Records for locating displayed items
[START]
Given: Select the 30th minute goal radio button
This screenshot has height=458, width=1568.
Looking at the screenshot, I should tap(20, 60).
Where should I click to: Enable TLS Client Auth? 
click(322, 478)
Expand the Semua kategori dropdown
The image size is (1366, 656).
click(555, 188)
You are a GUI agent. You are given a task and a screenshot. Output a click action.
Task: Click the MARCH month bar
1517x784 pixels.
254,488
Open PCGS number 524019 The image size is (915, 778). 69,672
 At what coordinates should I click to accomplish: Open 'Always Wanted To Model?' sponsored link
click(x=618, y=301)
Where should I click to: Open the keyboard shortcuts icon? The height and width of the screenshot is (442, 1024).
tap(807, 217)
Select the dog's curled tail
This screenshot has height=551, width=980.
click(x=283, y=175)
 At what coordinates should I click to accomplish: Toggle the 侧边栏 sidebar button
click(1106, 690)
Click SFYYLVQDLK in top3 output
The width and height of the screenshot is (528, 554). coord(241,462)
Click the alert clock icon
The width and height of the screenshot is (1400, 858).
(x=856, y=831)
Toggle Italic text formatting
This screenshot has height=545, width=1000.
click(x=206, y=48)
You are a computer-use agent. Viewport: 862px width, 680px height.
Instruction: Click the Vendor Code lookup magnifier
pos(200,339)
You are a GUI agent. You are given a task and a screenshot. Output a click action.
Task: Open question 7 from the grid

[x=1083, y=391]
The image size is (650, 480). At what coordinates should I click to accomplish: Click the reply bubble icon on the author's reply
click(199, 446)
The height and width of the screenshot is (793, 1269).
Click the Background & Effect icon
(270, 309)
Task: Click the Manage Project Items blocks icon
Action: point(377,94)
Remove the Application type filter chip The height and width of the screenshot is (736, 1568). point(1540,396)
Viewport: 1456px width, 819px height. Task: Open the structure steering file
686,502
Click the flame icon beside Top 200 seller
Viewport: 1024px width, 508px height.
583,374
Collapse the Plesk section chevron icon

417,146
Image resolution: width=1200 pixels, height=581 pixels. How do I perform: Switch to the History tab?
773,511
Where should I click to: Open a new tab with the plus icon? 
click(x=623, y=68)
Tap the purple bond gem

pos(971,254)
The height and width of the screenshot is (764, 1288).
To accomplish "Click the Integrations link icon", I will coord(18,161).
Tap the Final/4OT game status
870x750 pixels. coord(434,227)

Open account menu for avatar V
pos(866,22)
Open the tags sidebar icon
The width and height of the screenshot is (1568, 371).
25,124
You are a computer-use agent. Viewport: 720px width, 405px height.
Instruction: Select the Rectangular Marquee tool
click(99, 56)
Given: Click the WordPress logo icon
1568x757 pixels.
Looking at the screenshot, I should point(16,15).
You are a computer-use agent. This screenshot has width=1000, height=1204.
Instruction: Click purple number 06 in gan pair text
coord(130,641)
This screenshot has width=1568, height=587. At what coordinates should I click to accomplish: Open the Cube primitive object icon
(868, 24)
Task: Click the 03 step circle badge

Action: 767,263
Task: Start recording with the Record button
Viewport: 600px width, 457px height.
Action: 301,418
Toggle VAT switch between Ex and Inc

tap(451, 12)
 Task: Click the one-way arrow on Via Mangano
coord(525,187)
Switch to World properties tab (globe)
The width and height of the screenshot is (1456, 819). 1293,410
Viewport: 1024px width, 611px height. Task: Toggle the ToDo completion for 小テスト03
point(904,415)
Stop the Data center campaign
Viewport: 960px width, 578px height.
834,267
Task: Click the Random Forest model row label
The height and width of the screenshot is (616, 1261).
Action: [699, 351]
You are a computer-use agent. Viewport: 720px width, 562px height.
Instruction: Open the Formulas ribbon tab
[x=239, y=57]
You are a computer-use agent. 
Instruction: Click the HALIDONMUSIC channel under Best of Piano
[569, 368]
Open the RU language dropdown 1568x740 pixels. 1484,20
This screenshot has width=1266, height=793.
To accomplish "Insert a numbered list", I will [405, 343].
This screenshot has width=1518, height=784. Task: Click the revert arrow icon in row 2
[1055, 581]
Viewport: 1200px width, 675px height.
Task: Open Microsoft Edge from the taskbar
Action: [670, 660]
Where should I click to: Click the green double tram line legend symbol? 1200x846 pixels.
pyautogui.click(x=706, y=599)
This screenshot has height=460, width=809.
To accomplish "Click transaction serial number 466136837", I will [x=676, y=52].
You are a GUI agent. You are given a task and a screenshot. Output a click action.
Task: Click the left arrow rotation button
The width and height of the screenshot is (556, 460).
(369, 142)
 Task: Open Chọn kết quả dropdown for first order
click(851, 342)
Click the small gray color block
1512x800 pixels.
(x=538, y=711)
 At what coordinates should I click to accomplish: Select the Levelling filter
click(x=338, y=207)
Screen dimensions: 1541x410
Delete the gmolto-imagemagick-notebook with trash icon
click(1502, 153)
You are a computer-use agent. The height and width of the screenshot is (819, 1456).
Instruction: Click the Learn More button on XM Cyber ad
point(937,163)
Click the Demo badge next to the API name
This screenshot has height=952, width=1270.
[END]
Return every line of the material above exactly as it appears, from beginning to end.

Given: Select the 30th minute goal radio button
This screenshot has height=458, width=1568.
Looking at the screenshot, I should tap(20, 60).
Where should I click to: Enable TLS Client Auth? 
click(322, 478)
Expand the Semua kategori dropdown
The image size is (1366, 656).
click(555, 188)
You are a GUI agent. You are given a task and a screenshot. Output a click action.
Task: Click the MARCH month bar
1517x784 pixels.
254,488
Open PCGS number 524019 The image size is (915, 778). 69,672
 At what coordinates should I click to accomplish: Open 'Always Wanted To Model?' sponsored link
click(x=618, y=301)
Where should I click to: Open the keyboard shortcuts icon? The height and width of the screenshot is (442, 1024).
tap(807, 217)
Select the dog's curled tail
This screenshot has height=551, width=980.
click(x=283, y=175)
 At what coordinates should I click to accomplish: Toggle the 侧边栏 sidebar button
click(1106, 690)
Click SFYYLVQDLK in top3 output
The width and height of the screenshot is (528, 554). coord(241,462)
Click the alert clock icon
The width and height of the screenshot is (1400, 858).
(x=856, y=831)
Toggle Italic text formatting
This screenshot has height=545, width=1000.
click(x=206, y=48)
You are a computer-use agent. Viewport: 862px width, 680px height.
Instruction: Click the Vendor Code lookup magnifier
pos(200,339)
You are a GUI agent. You are given a task and a screenshot. Output a click action.
Task: Open question 7 from the grid

[x=1083, y=391]
The image size is (650, 480). At what coordinates should I click to accomplish: Click the reply bubble icon on the author's reply
click(199, 446)
The height and width of the screenshot is (793, 1269).
Click the Background & Effect icon
(270, 309)
Task: Click the Manage Project Items blocks icon
Action: point(377,94)
Remove the Application type filter chip The height and width of the screenshot is (736, 1568). point(1540,396)
Viewport: 1456px width, 819px height. Task: Open the structure steering file
686,502
Click the flame icon beside Top 200 seller
Viewport: 1024px width, 508px height.
583,374
Collapse the Plesk section chevron icon

417,146
Image resolution: width=1200 pixels, height=581 pixels. How do I perform: Switch to the History tab?
773,511
Where should I click to: Open a new tab with the plus icon? 
click(x=623, y=68)
Tap the purple bond gem

pos(971,254)
The height and width of the screenshot is (764, 1288).
To accomplish "Click the Integrations link icon", I will coord(18,161).
Tap the Final/4OT game status
870x750 pixels. coord(434,227)

Open account menu for avatar V
pos(866,22)
Open the tags sidebar icon
The width and height of the screenshot is (1568, 371).
25,124
You are a computer-use agent. Viewport: 720px width, 405px height.
Instruction: Select the Rectangular Marquee tool
click(99, 56)
Given: Click the WordPress logo icon
1568x757 pixels.
Looking at the screenshot, I should point(16,15).
You are a computer-use agent. This screenshot has width=1000, height=1204.
Instruction: Click purple number 06 in gan pair text
coord(130,641)
This screenshot has width=1568, height=587. At what coordinates should I click to accomplish: Open the Cube primitive object icon
(868, 24)
Task: Click the 03 step circle badge

Action: 767,263
Task: Start recording with the Record button
Viewport: 600px width, 457px height.
Action: 301,418
Toggle VAT switch between Ex and Inc

tap(451, 12)
 Task: Click the one-way arrow on Via Mangano
coord(525,187)
Switch to World properties tab (globe)
The width and height of the screenshot is (1456, 819). 1293,410
Viewport: 1024px width, 611px height. Task: Toggle the ToDo completion for 小テスト03
point(904,415)
Stop the Data center campaign
Viewport: 960px width, 578px height.
834,267
Task: Click the Random Forest model row label
The height and width of the screenshot is (616, 1261).
Action: [699, 351]
You are a computer-use agent. Viewport: 720px width, 562px height.
Instruction: Open the Formulas ribbon tab
[x=239, y=57]
You are a computer-use agent. 
Instruction: Click the HALIDONMUSIC channel under Best of Piano
[569, 368]
Open the RU language dropdown 1568x740 pixels. 1484,20
This screenshot has width=1266, height=793.
To accomplish "Insert a numbered list", I will [405, 343].
This screenshot has width=1518, height=784. Task: Click the revert arrow icon in row 2
[1055, 581]
Viewport: 1200px width, 675px height.
Task: Open Microsoft Edge from the taskbar
Action: [670, 660]
Where should I click to: Click the green double tram line legend symbol? 1200x846 pixels.
pyautogui.click(x=706, y=599)
This screenshot has height=460, width=809.
To accomplish "Click transaction serial number 466136837", I will [x=676, y=52].
You are a GUI agent. You are given a task and a screenshot. Output a click action.
Task: Click the left arrow rotation button
The width and height of the screenshot is (556, 460).
(369, 142)
 Task: Open Chọn kết quả dropdown for first order
click(851, 342)
Click the small gray color block
1512x800 pixels.
(x=538, y=711)
 At what coordinates should I click to accomplish: Select the Levelling filter
click(x=338, y=207)
Screen dimensions: 1541x410
Delete the gmolto-imagemagick-notebook with trash icon
click(1502, 153)
You are a computer-use agent. The height and width of the screenshot is (819, 1456).
Instruction: Click the Learn More button on XM Cyber ad
point(937,163)
Click the Demo badge next to the API name
This screenshot has height=952, width=1270.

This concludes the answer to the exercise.